16
votes

I am writing a game using C# 2010 and XNA 4.0. I want it to be a good game and not some "just another crap" and so one of my goals is good framerate. For this I would like to ask you for some advices, be it XNA related or C# related - what can I do to speed up my code and so improve FPS.

Here is some stuff I found out:

  • (c#) using array insted of list<> will improve performance a lot, in case you want to access huge amount of data (or even lots: having an array of 20000 items gave almost 180% FPS of list of 20000.
  • (c#) using for instead of foreach will improve performance. On same 20000 elements it's like 5-10% difference.
  • (xna and c#) calling methods costs performance, so when I scattered my code into methods what called other methods and such, and everything was so cool and object oriented it was on the cost of 1-3 FPS each call.
  • (xna) update vs. draw: it was no difference in performance when I put code into update() and draw(), so if you do not care much, you do not have to put some methods under update() instead of keeping everything together in draw() in hope of better FPS.
  • (xna) no idea if it is me or just 4.0, but when you load a .X with lot of textures in it and pretty complex meshes, it takes a LOT of time to load. I had to write my own .X loader and mesh/model renderer just because XNA started to load texture for each and every triangle regardless if the previous one had the same texture to it. Even writing my own contentloader which caches textures for you is no solution, because it is still utilised a lot of times. If you make something nice and fluffy I suggest using drawuserprimitives and not Model class. (no idea if it is 4.0 only, or 3.1 had such performance problem too)
  • (xna and c#) Try to avoid using "new" when it is about drawing. I saw some code around on web, what was copy/pasted together and had "basicEffect = new BasicEffect(graphicsDevice);" and such uglyness in the draw(), and even worse: in iterations inside draw(). Such will kill performance. Instead of this have one such class in "game" or in a static class. This applies for other "temp-objects" too: ugly but I think it is better to create something global and use it with attention then to make a nice and fluffy code what will make our game because of garbage collector.
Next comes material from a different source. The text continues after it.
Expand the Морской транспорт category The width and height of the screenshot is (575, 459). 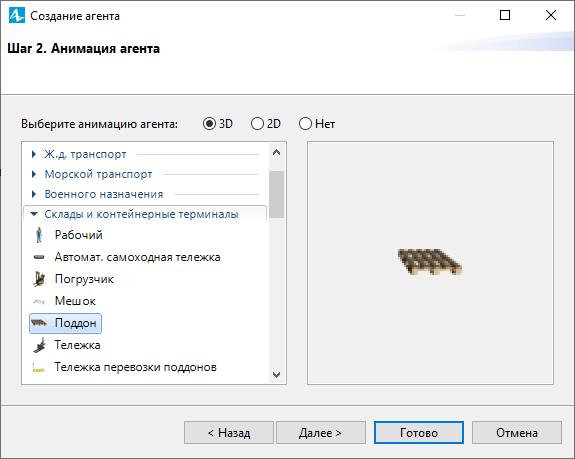tap(34, 174)
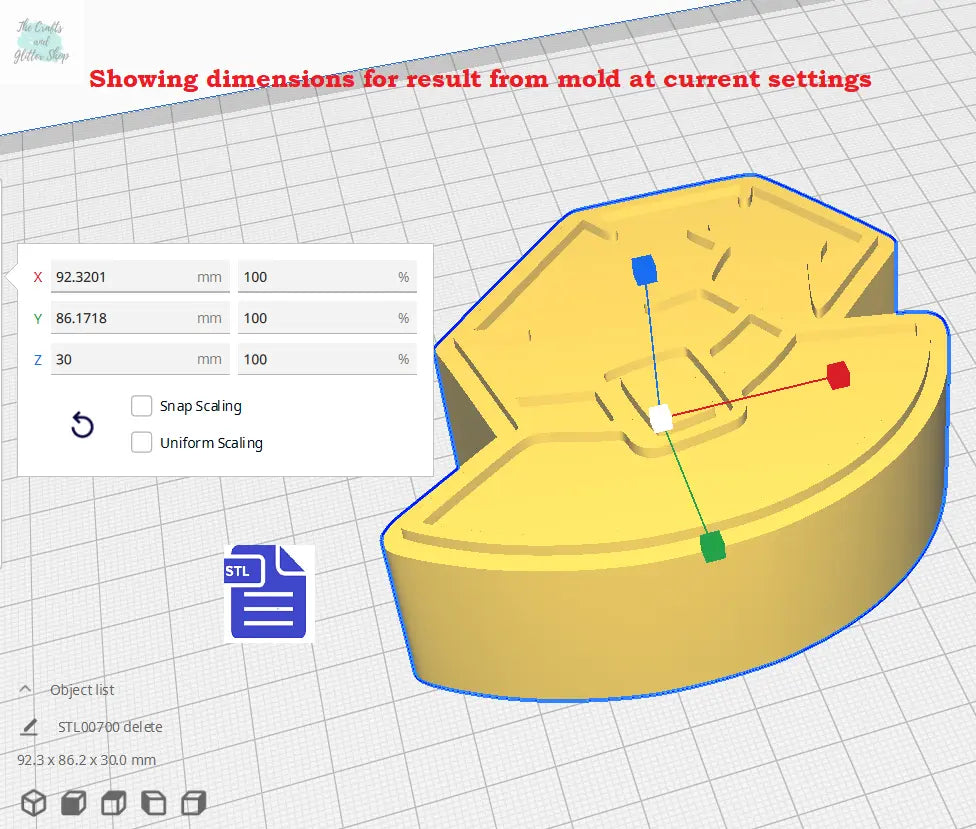This screenshot has width=976, height=829.
Task: Click the Z dimension field showing 30
Action: point(120,359)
Ok, so to make long story short, please post some good advice here, so I / we can make good, fast and optimized games ;)

Thanks in advance: Zéiksz

3
Seems like a good CW candidate :)BlackBear
I'd recommend making this a community wiki.Ben
I don't buy that using a solid OOP architecture costs 1-3 fps each call...Blindy
What does the GC have to do with it? IF you use the same objects you'll allocate the same memory, be it in a single function or not. Functions don't get GC'd.Blindy
I'll note that foreach can use an IEnumerawhatever<> interface depending on the collection and that -can- trigger a GC. But the part about structuring code into methods doesn't make sense. The compiler should inline where appropriate, and you could force it to even if it didn't.Dave

3 Answers

8
votes

Software optimisation is a craft. The best kinds of optimisation are evidence based on collected statistics.

Until you have a problem don't optimise. Don't you think that game playability is more important than this metric or another? My suggestion is make the game first and then consider where it's not performing as you'd like.

Then post some specific questions and I'm sure you'll get some help here on the specific issues.

In the mean time I suggest that you'll get more information from games development books like those listed here : http://forums.create.msdn.com/forums/p/8642/45646.aspx.

XNA Extereme 101 - seems to be an interesting tutorial

8
votes

My 2 cents worth:

Don't put all your code in one method because you think it costs to call a method. If you THINK your losing 1-3 FPS by calling an empty method, You probably haven't finished researching the 1-3 loss yet. For that loss to be true during an empty method call, you'd have to have a FrameRate in the MANY thousands.... where you wouldn't concern yourself about a 1-3 drop.

FPS is a bad way to judge performance in XNA. When you have variable time step enabled, other processes that the OS is involved with can influence your frame rate. You really need to profile instead. Just concentrate on the amount of time it actually takes to complete the Update &/or Draw Methods by timing them with a System.Diagnostic.Stopwatch object. time them individually, not together (very important).

The 'new' keyword should not only be avoided in the draw call but anywhere in both the update & draw... FOR reference types only. Use the new keyword anytime and anywhere you need to with value types.

7
votes

UberGeekGames has a good article on XNA optimization. It's mostly targeted at Xbox and WP7, but many of the things also apply to PC.

http://www.sgtconker.com/2011/05/high-end-performance-optimizations-on-the-xbox-360-and-windows-phone-7/

Original site is dead, but is available in the Internet Archive:

Archived version of High end performance optimizations on the xbox 360 and windows phone7

The rule of thumb is "profile before optimizing".